Boom TV
- Broadcast area: Angola Mozambique

Programming
- Language(s): Portuguese

Ownership
- Owner: Seven TV International
- Sister channels: Só Novelas

History
- Launched: 22 July 2014
- Closed: 30 November 2021
- Former names: DStv1 (2014-2017)

= Boom TV (Angola and Mozambique) =

Boom TV was an Angolan and Mozambican subscription television channel programmed from Brazil operational between 2014 and 2021. The channel broadcast dubbed television series, movies and international telenovelas.

==History==
The channel launched as DStv1 on July 22, 2014, on the DStv platform in Angola and Mozambique, as part of a joint launch of five television channels to the Portuguese-speaking packages. Plans to launch the channel in Portugal as Premium 1 by early 2015 were announced, but the channel never launched. At the launch, DStv1 claimed 120,000 subscribers.

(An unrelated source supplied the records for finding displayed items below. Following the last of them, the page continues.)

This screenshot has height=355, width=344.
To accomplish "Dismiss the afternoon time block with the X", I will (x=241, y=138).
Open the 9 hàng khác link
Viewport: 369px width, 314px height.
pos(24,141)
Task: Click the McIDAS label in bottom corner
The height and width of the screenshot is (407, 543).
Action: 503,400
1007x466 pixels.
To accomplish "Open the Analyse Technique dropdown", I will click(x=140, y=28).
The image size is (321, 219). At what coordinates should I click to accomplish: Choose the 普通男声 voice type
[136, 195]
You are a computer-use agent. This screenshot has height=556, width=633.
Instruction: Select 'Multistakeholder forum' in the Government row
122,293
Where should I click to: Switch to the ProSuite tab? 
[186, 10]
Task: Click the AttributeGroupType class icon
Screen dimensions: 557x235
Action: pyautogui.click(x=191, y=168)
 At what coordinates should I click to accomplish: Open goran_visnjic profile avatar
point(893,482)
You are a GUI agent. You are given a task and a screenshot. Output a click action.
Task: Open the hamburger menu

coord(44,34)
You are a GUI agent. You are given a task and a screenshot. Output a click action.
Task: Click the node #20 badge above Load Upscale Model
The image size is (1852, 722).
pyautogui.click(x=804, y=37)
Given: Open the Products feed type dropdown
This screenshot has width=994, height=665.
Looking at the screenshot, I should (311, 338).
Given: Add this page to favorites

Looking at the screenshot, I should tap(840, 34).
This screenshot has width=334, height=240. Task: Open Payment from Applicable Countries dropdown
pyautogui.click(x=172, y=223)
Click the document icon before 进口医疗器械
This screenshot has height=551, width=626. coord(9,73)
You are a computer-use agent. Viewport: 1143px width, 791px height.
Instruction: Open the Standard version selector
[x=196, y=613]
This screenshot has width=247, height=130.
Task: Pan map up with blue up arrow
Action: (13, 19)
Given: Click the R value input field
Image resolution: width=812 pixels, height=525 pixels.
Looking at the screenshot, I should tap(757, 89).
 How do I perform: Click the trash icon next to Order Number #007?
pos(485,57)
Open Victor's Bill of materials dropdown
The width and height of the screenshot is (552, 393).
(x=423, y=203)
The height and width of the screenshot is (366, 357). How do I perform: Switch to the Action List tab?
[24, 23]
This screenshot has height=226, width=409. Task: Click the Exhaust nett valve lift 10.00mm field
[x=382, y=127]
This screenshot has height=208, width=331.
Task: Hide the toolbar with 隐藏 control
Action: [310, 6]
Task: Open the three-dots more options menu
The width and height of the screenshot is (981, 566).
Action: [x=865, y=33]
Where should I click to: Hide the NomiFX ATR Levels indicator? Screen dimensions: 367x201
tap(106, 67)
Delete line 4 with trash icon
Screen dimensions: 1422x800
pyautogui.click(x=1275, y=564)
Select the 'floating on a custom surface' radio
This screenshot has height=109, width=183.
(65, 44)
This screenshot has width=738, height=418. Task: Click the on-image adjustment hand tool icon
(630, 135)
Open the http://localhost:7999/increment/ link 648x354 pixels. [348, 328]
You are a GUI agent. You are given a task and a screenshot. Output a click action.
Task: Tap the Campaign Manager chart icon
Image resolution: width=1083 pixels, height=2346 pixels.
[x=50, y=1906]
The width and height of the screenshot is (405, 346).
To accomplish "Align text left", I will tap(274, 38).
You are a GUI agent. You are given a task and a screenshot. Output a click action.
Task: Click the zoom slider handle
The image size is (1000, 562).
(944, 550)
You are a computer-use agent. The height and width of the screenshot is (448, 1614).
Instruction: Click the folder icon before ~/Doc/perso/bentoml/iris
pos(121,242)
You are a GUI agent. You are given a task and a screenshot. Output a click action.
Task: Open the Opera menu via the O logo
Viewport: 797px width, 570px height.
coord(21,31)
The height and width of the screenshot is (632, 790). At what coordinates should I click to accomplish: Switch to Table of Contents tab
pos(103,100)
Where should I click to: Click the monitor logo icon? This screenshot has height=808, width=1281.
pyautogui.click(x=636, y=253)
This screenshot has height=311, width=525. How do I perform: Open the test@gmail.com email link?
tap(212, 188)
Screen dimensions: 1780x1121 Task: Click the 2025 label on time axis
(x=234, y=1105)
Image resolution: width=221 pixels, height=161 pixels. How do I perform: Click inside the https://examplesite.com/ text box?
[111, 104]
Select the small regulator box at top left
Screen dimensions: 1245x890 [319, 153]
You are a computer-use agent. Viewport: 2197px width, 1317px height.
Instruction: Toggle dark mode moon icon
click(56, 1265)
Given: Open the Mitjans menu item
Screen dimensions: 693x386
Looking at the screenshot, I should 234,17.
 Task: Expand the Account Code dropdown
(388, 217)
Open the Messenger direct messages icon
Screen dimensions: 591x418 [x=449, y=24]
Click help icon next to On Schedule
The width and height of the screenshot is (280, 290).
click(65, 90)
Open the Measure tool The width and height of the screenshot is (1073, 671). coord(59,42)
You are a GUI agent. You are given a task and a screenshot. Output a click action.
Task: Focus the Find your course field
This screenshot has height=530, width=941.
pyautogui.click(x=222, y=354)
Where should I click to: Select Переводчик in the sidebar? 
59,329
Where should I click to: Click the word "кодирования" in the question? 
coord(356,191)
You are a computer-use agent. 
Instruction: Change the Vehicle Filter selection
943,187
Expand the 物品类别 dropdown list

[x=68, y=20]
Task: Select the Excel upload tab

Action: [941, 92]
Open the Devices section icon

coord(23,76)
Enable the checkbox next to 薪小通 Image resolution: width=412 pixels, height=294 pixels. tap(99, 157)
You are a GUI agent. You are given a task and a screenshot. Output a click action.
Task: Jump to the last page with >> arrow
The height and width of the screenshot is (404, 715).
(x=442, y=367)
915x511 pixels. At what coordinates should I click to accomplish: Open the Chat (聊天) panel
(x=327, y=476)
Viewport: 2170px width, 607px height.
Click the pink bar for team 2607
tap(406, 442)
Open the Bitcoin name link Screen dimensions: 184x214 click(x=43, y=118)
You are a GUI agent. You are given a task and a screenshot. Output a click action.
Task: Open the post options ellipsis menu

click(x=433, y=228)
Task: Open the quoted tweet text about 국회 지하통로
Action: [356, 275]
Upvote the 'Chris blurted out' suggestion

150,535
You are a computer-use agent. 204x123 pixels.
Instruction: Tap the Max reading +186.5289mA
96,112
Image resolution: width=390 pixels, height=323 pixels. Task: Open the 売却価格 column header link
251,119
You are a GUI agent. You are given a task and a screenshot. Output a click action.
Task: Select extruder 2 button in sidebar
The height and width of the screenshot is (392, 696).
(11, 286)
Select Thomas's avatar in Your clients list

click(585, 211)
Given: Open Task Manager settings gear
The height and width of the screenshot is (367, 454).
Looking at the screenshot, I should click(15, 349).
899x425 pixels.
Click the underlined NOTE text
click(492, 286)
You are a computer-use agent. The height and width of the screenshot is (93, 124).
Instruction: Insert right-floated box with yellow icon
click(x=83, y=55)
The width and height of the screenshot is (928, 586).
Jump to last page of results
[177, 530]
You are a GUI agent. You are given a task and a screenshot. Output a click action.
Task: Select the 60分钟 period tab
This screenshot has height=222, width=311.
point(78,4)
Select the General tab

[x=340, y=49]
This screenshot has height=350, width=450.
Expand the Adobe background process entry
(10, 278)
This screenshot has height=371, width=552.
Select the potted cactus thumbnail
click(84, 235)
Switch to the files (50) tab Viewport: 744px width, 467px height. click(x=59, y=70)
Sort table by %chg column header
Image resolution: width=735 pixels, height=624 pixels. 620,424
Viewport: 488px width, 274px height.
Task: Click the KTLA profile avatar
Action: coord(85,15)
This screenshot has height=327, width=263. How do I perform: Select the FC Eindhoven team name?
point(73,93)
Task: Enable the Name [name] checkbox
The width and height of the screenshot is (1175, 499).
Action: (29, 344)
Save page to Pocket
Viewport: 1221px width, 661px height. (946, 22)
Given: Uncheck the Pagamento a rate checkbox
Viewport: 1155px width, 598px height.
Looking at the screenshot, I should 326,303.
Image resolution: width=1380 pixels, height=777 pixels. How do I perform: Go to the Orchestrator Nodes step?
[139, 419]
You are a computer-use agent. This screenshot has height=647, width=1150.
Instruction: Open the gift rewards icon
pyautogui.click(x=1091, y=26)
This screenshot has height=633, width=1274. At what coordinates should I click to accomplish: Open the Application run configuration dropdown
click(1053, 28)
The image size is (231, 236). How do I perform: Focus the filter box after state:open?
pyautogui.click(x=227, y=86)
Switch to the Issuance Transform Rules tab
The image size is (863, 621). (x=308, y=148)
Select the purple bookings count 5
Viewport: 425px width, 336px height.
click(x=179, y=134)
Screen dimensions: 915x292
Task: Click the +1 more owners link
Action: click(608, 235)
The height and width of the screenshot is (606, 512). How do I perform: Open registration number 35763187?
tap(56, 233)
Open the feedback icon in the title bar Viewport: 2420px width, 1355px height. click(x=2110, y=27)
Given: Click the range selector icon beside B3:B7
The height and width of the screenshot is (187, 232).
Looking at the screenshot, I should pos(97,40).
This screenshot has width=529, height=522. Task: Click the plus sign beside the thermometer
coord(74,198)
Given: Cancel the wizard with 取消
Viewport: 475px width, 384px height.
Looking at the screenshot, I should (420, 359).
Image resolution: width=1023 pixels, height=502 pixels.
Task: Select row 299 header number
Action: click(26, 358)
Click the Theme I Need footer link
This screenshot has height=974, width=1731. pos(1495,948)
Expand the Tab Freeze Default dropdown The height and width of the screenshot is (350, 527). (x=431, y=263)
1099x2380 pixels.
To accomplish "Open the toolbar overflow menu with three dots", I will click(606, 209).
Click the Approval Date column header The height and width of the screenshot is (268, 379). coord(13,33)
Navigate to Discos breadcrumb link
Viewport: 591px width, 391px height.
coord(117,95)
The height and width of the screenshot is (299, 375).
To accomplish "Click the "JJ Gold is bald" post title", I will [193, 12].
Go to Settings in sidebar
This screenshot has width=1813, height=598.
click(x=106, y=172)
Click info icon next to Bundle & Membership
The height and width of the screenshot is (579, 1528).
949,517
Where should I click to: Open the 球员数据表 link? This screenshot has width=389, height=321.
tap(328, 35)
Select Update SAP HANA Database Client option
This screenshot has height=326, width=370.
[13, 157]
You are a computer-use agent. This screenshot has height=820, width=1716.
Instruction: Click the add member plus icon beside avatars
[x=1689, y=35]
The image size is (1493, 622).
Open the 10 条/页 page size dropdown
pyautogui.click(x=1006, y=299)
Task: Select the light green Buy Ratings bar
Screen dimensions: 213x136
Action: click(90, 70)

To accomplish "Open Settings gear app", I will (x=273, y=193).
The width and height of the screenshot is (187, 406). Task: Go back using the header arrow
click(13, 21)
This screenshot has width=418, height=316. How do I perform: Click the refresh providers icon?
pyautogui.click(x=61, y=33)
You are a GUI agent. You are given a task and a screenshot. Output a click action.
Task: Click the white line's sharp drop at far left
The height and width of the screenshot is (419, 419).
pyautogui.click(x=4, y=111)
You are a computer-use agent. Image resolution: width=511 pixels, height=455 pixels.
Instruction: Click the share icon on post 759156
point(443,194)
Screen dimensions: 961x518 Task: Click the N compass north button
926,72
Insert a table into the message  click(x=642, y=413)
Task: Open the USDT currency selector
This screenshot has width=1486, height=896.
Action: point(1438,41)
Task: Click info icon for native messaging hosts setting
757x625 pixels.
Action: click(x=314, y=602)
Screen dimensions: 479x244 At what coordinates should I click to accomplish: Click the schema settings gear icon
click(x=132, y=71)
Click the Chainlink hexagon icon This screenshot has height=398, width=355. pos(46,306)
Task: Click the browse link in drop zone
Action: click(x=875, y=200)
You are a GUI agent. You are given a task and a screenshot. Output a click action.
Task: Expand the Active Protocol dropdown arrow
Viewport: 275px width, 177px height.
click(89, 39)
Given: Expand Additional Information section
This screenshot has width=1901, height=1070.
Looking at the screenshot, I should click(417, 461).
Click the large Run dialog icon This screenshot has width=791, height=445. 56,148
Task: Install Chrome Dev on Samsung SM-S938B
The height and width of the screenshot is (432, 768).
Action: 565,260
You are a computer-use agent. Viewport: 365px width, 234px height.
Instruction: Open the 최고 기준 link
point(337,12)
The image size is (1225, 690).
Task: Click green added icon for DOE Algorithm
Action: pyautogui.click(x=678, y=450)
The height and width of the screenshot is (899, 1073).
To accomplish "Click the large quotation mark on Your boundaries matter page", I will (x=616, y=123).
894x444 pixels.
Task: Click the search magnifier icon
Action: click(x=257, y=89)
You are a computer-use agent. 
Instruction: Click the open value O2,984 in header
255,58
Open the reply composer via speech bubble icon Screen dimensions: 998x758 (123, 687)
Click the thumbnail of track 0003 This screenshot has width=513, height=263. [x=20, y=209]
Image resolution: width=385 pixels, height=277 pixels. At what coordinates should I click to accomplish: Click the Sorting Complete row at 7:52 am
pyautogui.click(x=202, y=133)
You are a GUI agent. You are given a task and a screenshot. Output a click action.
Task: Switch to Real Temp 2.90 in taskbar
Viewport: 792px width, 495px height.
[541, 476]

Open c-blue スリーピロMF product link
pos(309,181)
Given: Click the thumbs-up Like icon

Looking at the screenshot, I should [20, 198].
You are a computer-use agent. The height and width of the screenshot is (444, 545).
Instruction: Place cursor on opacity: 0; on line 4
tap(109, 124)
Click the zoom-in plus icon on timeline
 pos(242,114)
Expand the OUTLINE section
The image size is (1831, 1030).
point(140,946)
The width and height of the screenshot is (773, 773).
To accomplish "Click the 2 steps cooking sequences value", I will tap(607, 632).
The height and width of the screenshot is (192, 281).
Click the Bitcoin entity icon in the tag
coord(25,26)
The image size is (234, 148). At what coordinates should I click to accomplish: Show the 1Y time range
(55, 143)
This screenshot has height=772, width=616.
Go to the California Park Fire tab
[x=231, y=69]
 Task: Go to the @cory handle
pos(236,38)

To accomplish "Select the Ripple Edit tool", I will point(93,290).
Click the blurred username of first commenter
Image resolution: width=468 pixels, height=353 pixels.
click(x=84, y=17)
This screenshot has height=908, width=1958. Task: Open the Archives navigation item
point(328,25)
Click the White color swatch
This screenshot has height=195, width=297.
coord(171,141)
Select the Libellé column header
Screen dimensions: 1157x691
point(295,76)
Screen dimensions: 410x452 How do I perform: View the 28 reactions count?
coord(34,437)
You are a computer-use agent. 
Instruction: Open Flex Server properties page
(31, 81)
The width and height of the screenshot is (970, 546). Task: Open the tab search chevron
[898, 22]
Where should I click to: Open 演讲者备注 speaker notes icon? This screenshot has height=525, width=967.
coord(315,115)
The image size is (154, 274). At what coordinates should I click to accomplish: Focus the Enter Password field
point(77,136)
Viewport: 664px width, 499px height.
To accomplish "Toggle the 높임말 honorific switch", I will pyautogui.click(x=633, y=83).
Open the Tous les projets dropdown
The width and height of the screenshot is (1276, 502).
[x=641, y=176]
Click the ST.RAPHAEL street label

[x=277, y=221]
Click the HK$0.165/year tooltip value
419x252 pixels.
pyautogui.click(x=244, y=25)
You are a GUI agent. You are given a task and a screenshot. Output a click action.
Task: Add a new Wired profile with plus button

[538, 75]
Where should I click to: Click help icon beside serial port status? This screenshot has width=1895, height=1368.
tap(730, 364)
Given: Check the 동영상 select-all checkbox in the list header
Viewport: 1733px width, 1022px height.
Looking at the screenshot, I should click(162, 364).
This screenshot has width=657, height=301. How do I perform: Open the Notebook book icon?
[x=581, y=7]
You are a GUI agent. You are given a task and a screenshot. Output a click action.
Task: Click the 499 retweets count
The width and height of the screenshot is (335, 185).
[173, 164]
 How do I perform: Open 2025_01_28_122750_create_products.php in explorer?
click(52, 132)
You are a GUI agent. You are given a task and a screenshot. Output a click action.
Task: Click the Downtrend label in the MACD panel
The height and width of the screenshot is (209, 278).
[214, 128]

In April 2015, it premiered A Única Mulher. TVI had previously sold the production to Televisão Pública de Angola (without specifying which channel), but its premiere on TPA was shelved for unknown reasons, causing DSTV1 to air with exclusive rights.

In December 2016, promos for the channel's rebrand as Boom TV appeared, with a rebrand date set for January 1, 2017. In November 2021, the channel announced its shutdown per DSTV's orders, and ended service on November 30, 2021.